In its meeting of March 27, 2006, the Board of the National Bank of Romania (NBR) has decided the following:
- to maintain the monetary policy rate at 8.5 percent per annum;
- to continue to significantly sterilize excess liquidity via open-market operations.
The NBR Board reaffirms that it is ready to use the entire available array of instruments to ensure the achievement of its medium-term disinflation goal and consolidate the European Union convergence process.
The analysis of recent developments in macroeconomic and monetary indicators and of their prospects shows the disinflation process is in line with the forecast trajectory, with annual consumer price inflation remaining above the target band (plus/minus one percentage point around the 5 percent target).
In February 2006, year-on-year inflation rate dropped to 8.49 percent from 8.89 percent in the previous month, helped by tight monetary conditions.
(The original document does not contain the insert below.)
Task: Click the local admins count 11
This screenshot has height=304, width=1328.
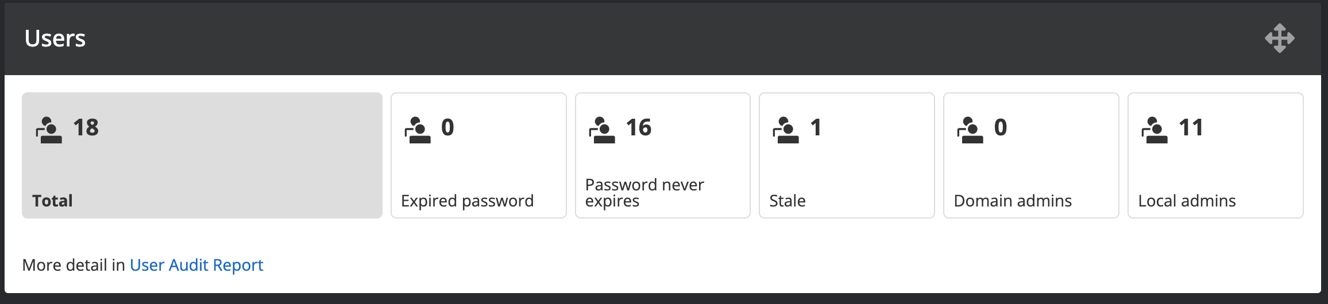Action: coord(1191,127)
In the financial area, broad money saw robust year-on-year growth amid an accelerated rise in demand deposits, while non-government credit expansion continued, supported by a faster increase in leu-denominated loans. It is worth noting that the monetary policy and prudential measures taken by the NBR last year have triggered a deceleration in the dynamics of foreign-currency denominated loans, which accounted for 52.3 percent of total non-government credit in January 2006 versus about 60 percent in the similar period of 2005.
The comprehensive set of measures aimed at tightening monetary conditions which was adopted by the NBR in February 2006 has led to an increase in the effective sterilization rate (to marginally above 8 percent from 6.72 percent in January 2006). Banks' deposit rates for non-bank customers have picked up slightly while lending rates have slipped further against the background of heightened bank competition for market shares.
In this context, the NBR Board believes that, at least in the short run, persistent domestic demand pressures as well as potential supply-side shocks (administered price adjustments and changes in excise duties regime) call for a more restrictive monetary policy stance.
The adequate control of liquidity via open-market operations will trigger a rise in the effective sterilization rate towards 8.5 percent. Meanwhile, the increase in the minimum reserve requirements on foreign exchange-denominated liabilities of credit institutions to 40 percent from 35 percent (starting with the March 24 - April 23, 2006 maintenance period) will make its effect manifest in the upcoming period. In this context, the monetary policy stance is set to tighten further.
In light of the available data, the NBR Board has decided to maintain the monetary policy rate at 8.5 percent per annum and to continue to significantly sterilize excess liquidity via open-market operations.
The NBR Board reaffirms its readiness to use the entire available array of instruments to counter inflationary pressures and maintain disinflation on the projected trajectory, counting also on the support of other components of the macroeconomic policy mix.
According to the announced calendar, the next NBR Board meeting dedicated to monetary policy issues is scheduled for May 11, 2006, when a new quarterly Inflation Report is to be analyzed.